Soy más de atribuir a la idiotez -o a la ignorancia- aquello que no deba fiarse a la maldad. Digo
idiotez porque la palabra lleva aparejada etimológicamente un significado político: el idiotés era
aquel que, desentendiéndose de los asuntos de la comunidad, buscaba su propio interés.
Sostengo que aquellos que reducen la ética a formación en valores, o que pretenden aminorar la
presencia de la filosofía en el currículo, fomentan la idiotez atrayendo a intereses ideológicos
particulares lo que esencialmente está llamado a poner en cuestión sus propios fundamentos.
No se trata de que la ciudadanía no se ocupe en asuntos políticos, sino de que piense en ellos
exactamente como algunos quieren que piense, obteniendo un beneficio aún mayor que el del mero
desentendimiento: la adscripción y la nula oposición a sus presupuestos.
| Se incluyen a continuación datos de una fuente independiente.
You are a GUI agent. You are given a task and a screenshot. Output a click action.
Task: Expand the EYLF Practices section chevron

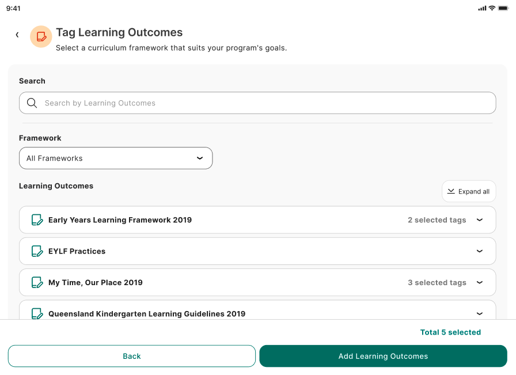(x=480, y=251)
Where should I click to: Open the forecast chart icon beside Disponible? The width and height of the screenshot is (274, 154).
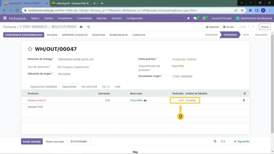[145, 100]
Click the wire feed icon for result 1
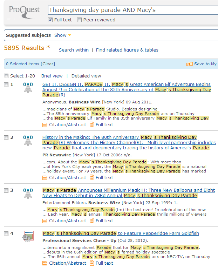Image resolution: width=218 pixels, height=271 pixels. (x=28, y=87)
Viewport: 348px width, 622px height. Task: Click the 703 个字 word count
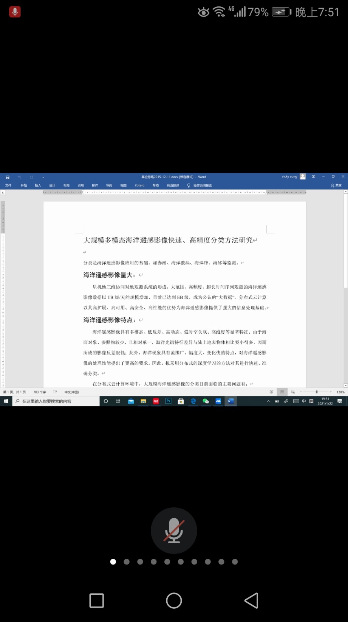click(x=39, y=392)
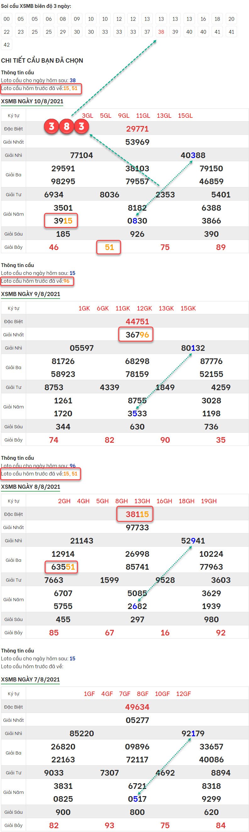Click special prize number 29771
The height and width of the screenshot is (832, 249).
[137, 129]
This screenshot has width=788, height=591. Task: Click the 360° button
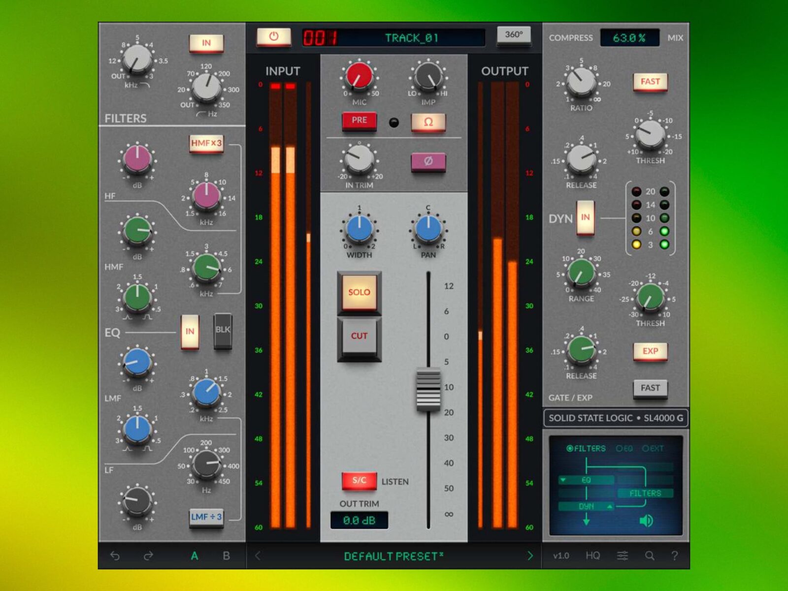coord(514,35)
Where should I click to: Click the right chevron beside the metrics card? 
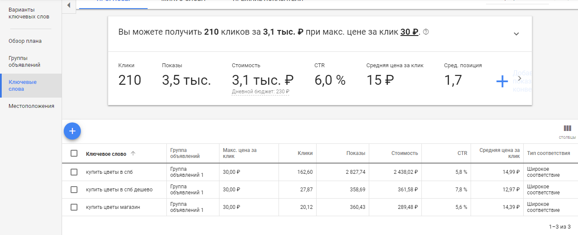tap(519, 78)
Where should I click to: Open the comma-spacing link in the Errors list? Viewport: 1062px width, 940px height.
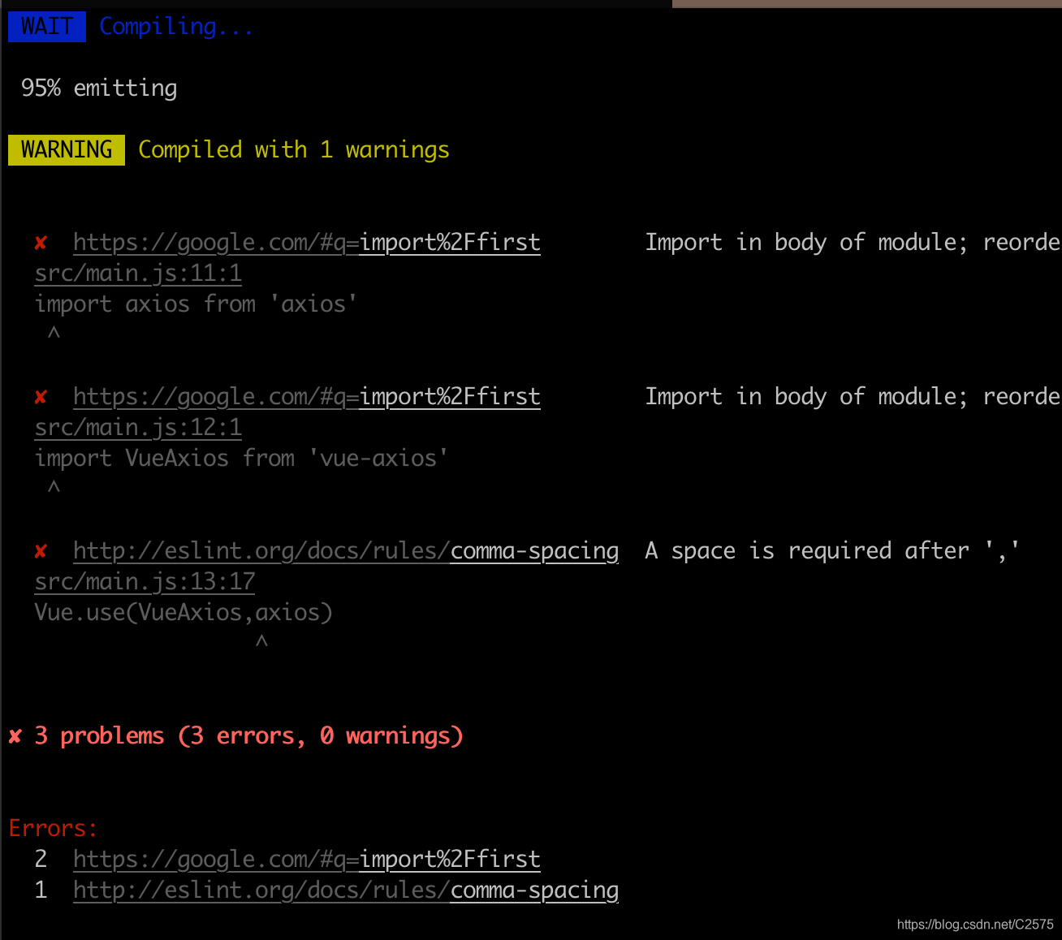click(x=345, y=890)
No hay enigma que descifrar donde solamente hay verdades que asimilar.
A efectos prácticos la situación es idéntica: si consentimos la muerte o prostitución de la filosofía,
tendremos una ciudadanía idiotizada.
Porque si algo ha sabido la filosofía en su eterno devorarse a sí misma es que no hay verdades
incondicionadas. A lo sumo verdades parciales en conflicto -dialéctico- entre sí. Verdades como
hitos, más que atalayas, a las que subimos por escaleras que quedan obsoletas para quienes ya las
han usado, pero que deben permanecer para quienes vengan después a contemplar un horizonte más
amplio.
Hay verdades que restan inconquistadas, o quizá es la búsqueda sin término de estas la que
realmente constituye la culminación de nuestros esfuerzos.
La vieja filosofía ridiculiza a los que -por nuestro bien- pretenden haberlas alcanzado para nosotros,
ahorrándonos el trabajo de emprender la dura y escarpada subida desde el fondo de la caverna hasta
la luz del sol.
Por eso eliminarla -o desleirla- es dejar el camino franco a la desolación de la barbarie: la de
ciudadanos que balbucean verdades cuyos límites no comprenden.